Even
though it’s only Wednesday, this week has been a little bit crazy already and
November looks as though workwise it will be the same! I’m certainly not
complaining, when you run your own business you want to be as busy as possible!
Yesterday Lucy and I were working at an event and so we couldn’t make our
normal class, instead we went in the evening. For some reason I always think
I’ll weigh lighter in a morning, before my belly is full of tea, so I was
pleased to have lost half a pound, because lets face it that’s a bag of sugar
and they can be quite heavy!
Although my “new” life is a bit bonkers at
time, since I left my old one behind I know I am a lot happier and more
positive. One of the reasons I put my weight on in the first place was down to
comfort eating. Being stalked, the deaths of my Mum, Gran and two of my friends
and then just generally being unhappy in my former workplace took its toll and
my solace was food, normally chocolate or ice cream and as much of it as I could
possibly eat. Over the last year I’ve pretty much kicked my comfort-eating
habit and now if I feel a bit down I try and find happiness in something else,
a book, a hot bath, a walk with Cyril anything that will boost my mood.

(Collected data entries)
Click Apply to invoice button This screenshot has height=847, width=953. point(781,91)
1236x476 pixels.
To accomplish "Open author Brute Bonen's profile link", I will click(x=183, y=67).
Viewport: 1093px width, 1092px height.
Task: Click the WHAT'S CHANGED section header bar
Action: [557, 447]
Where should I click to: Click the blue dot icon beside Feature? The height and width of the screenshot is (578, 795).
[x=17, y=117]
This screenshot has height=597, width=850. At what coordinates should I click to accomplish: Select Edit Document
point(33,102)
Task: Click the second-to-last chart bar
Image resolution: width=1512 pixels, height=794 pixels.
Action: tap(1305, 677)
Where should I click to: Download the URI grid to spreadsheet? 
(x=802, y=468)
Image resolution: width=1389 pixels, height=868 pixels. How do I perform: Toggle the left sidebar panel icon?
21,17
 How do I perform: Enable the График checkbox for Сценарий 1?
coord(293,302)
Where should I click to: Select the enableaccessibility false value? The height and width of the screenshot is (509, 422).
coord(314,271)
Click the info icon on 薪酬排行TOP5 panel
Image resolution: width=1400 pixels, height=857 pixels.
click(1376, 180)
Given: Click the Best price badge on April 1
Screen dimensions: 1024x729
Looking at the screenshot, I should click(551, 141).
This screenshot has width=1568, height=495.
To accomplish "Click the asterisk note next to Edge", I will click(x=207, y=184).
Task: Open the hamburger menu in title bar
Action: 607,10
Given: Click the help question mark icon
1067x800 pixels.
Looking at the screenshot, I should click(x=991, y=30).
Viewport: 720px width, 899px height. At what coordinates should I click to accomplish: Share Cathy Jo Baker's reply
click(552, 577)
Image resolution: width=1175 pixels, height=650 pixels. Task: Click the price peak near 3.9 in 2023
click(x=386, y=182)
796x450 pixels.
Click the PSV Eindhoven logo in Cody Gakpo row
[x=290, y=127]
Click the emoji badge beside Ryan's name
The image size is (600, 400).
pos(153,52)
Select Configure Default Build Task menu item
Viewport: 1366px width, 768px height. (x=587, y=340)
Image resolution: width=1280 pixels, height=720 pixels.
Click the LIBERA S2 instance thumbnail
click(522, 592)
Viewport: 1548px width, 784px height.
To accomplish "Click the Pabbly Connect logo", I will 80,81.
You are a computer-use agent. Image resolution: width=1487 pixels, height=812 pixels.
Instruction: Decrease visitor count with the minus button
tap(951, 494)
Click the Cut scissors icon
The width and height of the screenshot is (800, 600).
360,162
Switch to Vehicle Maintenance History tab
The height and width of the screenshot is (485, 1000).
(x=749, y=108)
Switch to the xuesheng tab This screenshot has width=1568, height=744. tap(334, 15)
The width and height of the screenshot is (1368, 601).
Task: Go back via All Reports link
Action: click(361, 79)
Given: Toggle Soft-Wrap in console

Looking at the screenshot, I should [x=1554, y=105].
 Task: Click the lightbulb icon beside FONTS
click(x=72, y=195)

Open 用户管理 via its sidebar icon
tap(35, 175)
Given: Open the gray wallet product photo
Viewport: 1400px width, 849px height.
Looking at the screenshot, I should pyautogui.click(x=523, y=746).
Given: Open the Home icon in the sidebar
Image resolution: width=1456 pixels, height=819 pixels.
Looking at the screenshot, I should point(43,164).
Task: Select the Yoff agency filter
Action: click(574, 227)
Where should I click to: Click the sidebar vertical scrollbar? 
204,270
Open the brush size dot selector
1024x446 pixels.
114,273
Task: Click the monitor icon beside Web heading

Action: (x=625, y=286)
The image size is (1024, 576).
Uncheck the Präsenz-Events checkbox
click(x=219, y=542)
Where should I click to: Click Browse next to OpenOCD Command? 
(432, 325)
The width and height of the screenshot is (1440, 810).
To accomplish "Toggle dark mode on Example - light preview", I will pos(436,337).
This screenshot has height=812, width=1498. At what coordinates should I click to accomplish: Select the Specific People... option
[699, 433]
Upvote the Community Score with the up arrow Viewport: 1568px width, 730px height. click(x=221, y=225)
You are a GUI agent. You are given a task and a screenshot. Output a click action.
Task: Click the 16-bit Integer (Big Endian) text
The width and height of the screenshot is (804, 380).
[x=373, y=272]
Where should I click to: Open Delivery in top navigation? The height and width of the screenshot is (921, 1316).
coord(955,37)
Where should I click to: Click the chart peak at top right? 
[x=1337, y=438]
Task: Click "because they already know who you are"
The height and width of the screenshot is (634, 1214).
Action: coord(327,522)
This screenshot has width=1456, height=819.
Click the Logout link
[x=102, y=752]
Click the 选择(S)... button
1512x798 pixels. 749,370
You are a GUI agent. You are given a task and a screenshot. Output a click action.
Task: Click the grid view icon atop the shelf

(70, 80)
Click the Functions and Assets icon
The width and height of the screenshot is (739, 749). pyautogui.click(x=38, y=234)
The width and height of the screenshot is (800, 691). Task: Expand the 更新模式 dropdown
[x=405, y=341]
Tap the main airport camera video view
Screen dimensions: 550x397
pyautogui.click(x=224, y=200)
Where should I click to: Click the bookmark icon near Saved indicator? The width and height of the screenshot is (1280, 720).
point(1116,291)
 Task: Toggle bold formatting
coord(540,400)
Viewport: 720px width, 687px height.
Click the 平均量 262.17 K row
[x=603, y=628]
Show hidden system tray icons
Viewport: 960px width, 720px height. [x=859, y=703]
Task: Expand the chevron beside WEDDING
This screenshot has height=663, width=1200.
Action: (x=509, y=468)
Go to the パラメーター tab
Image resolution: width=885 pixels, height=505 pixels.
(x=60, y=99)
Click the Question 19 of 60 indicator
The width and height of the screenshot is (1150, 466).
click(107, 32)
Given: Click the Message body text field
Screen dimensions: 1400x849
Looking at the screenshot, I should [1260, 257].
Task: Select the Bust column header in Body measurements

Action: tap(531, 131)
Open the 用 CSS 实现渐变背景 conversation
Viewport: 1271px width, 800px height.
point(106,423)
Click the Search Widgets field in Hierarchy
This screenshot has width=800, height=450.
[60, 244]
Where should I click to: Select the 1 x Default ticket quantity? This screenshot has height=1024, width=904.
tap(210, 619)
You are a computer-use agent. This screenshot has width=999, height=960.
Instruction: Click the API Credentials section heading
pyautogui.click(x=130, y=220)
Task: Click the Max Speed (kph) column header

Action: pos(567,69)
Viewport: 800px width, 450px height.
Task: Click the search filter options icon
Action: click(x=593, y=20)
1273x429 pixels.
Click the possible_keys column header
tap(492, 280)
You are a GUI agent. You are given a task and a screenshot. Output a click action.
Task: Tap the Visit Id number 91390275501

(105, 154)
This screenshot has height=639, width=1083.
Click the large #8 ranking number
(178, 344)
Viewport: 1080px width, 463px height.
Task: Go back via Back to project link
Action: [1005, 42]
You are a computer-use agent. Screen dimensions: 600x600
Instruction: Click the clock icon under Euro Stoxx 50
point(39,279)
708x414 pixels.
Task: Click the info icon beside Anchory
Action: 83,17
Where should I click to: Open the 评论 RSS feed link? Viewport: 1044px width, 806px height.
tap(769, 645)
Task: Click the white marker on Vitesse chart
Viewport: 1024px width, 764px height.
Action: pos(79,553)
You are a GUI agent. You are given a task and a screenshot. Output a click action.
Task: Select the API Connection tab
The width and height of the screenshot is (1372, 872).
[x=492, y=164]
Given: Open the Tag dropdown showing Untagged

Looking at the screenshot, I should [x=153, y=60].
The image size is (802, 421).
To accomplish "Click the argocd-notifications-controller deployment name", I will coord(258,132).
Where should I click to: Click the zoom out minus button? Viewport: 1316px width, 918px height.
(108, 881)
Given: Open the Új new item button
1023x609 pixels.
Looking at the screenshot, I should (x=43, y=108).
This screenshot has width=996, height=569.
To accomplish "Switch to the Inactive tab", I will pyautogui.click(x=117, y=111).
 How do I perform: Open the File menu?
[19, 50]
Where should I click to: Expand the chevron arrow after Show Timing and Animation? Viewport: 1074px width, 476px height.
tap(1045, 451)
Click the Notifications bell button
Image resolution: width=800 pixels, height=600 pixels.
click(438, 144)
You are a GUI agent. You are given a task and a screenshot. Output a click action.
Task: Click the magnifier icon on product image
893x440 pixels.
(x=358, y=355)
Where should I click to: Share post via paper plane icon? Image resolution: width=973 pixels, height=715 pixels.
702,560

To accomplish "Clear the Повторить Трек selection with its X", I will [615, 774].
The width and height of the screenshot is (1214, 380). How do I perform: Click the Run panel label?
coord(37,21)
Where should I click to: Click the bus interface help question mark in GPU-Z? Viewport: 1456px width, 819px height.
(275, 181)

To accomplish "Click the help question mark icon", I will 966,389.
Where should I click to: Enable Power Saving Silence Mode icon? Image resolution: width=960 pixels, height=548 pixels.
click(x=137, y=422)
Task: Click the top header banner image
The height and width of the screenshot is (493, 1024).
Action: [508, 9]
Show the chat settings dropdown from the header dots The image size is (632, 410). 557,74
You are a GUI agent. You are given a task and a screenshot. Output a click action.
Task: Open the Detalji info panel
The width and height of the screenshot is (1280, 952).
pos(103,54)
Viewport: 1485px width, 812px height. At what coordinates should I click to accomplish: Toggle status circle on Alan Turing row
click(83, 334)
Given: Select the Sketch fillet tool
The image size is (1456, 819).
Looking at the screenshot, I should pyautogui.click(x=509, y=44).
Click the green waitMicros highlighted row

§ Written request
Swap "half a pound" for "a whole pound" in the blog post, and write out the passage from "Yesterday Lucy and" to "be quite heavy!" with that change. These records have no connection to the blog post.

§ The answer
Yesterday Lucy and I were working at an event and so we couldn’t make our
normal class, instead we went in the evening. For some reason I always think
I’ll weigh lighter in a morning, before my belly is full of tea, so I was
pleased to have lost a whole pound, because lets face it that’s a bag of sugar
and they can be quite heavy!